The V-Spot: My Libido's Got the Post-Birth Blues
Hi Yana,
I gave birth a beautiful baby girl about 3 months ago. And it’s wonderful! She is a good sleeper and I generally feel like “we got this”.
Problem is, I’ve had, like, zero libido since I gave birth. My husband is clearly (politely) dying to get back to what was a very satisfying sex life. From what I’ve read, it isn’t uncommon for birth and breastfeeding to cause a low libido, but I miss sharing that connection with my husband.
And every evening when we crawl into bed I feel anxious and guilty and wonder, “Should I?” even though I definitely don’t feel like having sex.
What should I do?
— Mama Don't Wanna
Dear Mama,
You’re right. New (especially biological) motherhood and a rockin’ sex drive typically are not a flawless match made. Most folks who give birth experience a significant drop in their desire for sex for at least 3 months (so really you’re right on schedule to perhaps experience a natural, gradual incline in the ol’ dead drive).
There are a few reasons for this: your body has just been through A LOT. Emotionally, many people experience postpartum depression which doesn’t have many of us screaming “Take me now!”. Then there’s the lifestyle changes what with the less sleep, the increased stress, and oh right, having a tiny human relying on you and your mate to keep them alive and well!
If you’re with your baby lots and have tiny hands all over your body all day long, you may also be feeling touch-overwhelmed and then if you choose to breastfeed, hormones like prolactin (drops your libido) and estrogen (lowered levels during breastfeeding can cause a drop in libido as well as vaginal dryness) definitely don’t help.
So, my first piece of advice is to have patience with your body and its organic birthing and post-birthing process. It’s doing something predictable and biological in dropping your libido to help your body do what it needs to do in keeping the tiny one fed and surviving in her first year. Dang! Bodies are amazing, right?? You are so magical!!
Okay, so I don’t have kids nor have I ever birthed one so much easier for me to say than to do, right? So what *can* you do?
From your question, I’ve gleaned that though you don’t have an interest in sex per se, what you do really have an interest in is connecting with your husband. We have sex for all kinds of reasons: to get off, to scratch an itch, to procreate, to pass the time, to get a workout, to orgasm, and sometimes, it’s one of the most effective ways we can connect with those we love.
What parts of sex help you feel most connected, Mama? Is it the pillowtalk afterwards? The intimacy and flirting before?
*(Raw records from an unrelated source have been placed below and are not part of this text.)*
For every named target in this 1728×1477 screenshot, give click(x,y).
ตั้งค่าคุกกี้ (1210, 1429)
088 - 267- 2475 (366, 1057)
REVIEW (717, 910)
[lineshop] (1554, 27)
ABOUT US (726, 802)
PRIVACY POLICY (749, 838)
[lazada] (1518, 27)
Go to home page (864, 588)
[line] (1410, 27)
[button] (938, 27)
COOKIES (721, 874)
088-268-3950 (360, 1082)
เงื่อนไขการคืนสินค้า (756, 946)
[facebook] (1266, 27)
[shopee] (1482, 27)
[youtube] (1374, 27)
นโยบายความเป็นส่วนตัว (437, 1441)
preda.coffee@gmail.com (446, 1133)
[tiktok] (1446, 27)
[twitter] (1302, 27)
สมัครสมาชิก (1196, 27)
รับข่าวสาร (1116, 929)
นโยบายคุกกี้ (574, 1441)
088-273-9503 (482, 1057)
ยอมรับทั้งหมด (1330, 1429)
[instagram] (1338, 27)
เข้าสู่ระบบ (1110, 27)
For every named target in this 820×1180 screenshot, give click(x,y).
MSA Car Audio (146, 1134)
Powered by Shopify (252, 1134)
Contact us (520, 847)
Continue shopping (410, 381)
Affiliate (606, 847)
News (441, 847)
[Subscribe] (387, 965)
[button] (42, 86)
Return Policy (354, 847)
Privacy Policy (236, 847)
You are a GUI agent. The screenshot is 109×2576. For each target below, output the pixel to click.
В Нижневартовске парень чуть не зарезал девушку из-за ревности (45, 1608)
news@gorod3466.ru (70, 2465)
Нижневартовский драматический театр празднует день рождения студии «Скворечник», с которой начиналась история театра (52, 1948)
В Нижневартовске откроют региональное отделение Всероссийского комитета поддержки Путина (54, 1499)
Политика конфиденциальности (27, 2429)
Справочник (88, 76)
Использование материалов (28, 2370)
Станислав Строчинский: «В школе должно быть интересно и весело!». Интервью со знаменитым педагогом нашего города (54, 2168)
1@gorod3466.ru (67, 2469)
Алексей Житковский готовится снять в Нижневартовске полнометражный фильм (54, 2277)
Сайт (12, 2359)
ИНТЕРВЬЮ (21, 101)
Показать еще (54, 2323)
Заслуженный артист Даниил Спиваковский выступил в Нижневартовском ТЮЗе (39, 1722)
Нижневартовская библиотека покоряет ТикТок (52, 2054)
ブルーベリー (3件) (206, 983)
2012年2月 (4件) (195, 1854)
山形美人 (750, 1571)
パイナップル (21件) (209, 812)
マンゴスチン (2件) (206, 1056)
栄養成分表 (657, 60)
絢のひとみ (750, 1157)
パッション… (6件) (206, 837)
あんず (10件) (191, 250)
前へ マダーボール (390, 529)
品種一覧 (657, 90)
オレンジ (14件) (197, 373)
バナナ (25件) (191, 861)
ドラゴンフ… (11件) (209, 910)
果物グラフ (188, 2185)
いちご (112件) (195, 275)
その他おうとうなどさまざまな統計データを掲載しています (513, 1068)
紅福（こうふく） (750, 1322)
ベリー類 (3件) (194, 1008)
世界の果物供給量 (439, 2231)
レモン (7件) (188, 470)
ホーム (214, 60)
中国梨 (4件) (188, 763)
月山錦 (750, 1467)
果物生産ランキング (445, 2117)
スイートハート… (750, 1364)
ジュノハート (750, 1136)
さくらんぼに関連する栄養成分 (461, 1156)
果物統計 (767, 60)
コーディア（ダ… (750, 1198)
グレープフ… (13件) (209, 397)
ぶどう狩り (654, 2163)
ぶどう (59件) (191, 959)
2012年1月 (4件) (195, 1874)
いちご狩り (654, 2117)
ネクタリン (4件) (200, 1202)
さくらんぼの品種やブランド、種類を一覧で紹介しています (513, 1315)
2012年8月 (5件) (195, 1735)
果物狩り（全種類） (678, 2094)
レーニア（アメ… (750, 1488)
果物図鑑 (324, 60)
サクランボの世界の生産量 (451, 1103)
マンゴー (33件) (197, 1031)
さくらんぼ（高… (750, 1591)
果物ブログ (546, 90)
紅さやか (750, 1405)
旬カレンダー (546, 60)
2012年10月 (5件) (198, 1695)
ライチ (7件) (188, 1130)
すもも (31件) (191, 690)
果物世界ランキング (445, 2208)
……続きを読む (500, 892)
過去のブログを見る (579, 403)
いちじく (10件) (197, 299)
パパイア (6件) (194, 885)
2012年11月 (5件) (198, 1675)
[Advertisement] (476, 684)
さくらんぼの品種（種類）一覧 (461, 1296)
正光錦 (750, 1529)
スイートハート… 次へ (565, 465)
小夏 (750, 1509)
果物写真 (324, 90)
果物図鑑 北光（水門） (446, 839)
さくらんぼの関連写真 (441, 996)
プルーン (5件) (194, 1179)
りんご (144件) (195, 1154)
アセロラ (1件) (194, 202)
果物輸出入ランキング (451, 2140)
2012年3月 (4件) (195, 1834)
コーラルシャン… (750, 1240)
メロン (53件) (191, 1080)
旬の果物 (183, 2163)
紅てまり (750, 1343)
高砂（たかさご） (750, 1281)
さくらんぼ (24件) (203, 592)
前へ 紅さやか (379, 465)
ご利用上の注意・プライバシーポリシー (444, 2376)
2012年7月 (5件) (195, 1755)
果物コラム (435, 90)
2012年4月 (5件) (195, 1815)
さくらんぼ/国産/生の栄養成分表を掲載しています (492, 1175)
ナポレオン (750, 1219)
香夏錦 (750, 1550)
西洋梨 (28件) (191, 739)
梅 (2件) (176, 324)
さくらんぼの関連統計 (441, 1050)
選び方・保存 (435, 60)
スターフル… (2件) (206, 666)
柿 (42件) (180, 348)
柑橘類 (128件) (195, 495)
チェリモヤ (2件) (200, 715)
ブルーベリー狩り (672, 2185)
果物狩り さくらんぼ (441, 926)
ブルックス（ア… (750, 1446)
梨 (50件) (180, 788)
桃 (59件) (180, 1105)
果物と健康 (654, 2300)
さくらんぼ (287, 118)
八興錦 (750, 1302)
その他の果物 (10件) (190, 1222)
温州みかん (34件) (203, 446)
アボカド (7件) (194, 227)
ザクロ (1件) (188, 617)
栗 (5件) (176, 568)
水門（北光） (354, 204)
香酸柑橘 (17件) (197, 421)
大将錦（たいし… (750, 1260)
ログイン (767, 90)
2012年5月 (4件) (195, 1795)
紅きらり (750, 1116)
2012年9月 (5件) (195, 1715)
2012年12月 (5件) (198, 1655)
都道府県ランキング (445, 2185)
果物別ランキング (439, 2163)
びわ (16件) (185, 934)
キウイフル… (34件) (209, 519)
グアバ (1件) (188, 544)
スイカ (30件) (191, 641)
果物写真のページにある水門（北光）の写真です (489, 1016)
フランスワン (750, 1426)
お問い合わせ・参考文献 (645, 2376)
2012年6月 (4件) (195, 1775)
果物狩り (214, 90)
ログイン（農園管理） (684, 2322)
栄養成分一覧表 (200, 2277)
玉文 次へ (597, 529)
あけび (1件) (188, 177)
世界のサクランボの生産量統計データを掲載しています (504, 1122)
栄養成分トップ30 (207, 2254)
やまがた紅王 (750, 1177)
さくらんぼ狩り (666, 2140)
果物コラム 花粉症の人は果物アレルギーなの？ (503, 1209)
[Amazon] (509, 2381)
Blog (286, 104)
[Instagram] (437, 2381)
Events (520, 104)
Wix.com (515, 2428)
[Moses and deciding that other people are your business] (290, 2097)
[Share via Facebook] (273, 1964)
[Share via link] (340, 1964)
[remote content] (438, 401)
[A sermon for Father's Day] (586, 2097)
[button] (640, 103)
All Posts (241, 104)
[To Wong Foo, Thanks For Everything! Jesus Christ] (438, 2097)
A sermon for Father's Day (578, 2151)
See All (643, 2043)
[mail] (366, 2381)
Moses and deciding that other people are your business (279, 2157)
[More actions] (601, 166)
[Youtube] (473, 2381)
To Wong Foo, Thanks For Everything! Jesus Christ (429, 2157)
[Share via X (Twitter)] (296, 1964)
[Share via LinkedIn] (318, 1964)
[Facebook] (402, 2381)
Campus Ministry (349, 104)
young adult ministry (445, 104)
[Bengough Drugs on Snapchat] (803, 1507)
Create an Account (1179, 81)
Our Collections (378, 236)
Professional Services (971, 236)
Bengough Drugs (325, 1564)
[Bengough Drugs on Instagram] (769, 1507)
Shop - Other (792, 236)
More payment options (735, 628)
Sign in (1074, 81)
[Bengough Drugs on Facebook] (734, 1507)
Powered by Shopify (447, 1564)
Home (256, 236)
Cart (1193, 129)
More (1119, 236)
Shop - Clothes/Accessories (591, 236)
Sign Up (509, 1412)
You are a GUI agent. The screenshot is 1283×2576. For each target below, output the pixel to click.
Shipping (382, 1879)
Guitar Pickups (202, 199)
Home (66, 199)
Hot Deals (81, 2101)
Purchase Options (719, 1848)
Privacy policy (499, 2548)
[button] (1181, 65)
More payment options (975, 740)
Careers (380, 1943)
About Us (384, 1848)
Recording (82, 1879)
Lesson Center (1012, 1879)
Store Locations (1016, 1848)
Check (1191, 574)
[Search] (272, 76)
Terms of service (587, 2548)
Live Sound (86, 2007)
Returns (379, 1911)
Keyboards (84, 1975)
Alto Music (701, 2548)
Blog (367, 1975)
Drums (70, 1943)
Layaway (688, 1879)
The satisfaction of watching your mate squirm in pleasure? The physical touch? Break it down for yourself (and while you’re at it, ask him these same questions!) so that you have a basic template for what it is exactly that helps you feel connected via sex.
Then, brainstorm with your husband (this can even happen over text or in a written journal if shared alone time is at a premium) ways that you can cultivate these connecting components of sex without the libido or penetrative intercourse requirement.
Things like massage, bathing together, watching porn together while one or both of you masturbates, talking dirty, or just rolling around in bed like a coupla teenagers can all help build the connection you’re looking for without the pressure to perform.
The sweetest part about building connection like this (whether that connection is sexually charged, romantically charged, or even just having fun together) is that it can often breed stronger sexual motivation and libido as a result.
No matter what, talk as openly as you can with your husband about the guilt, anxiety, and longing for connection you feel and collaborate as much as possible around getting back on the proverbial horse. Neither of you should have to feel like you’re in it alone when it comes to nurturing your shared sex life so don’t self-isolate. A couples therapist can help!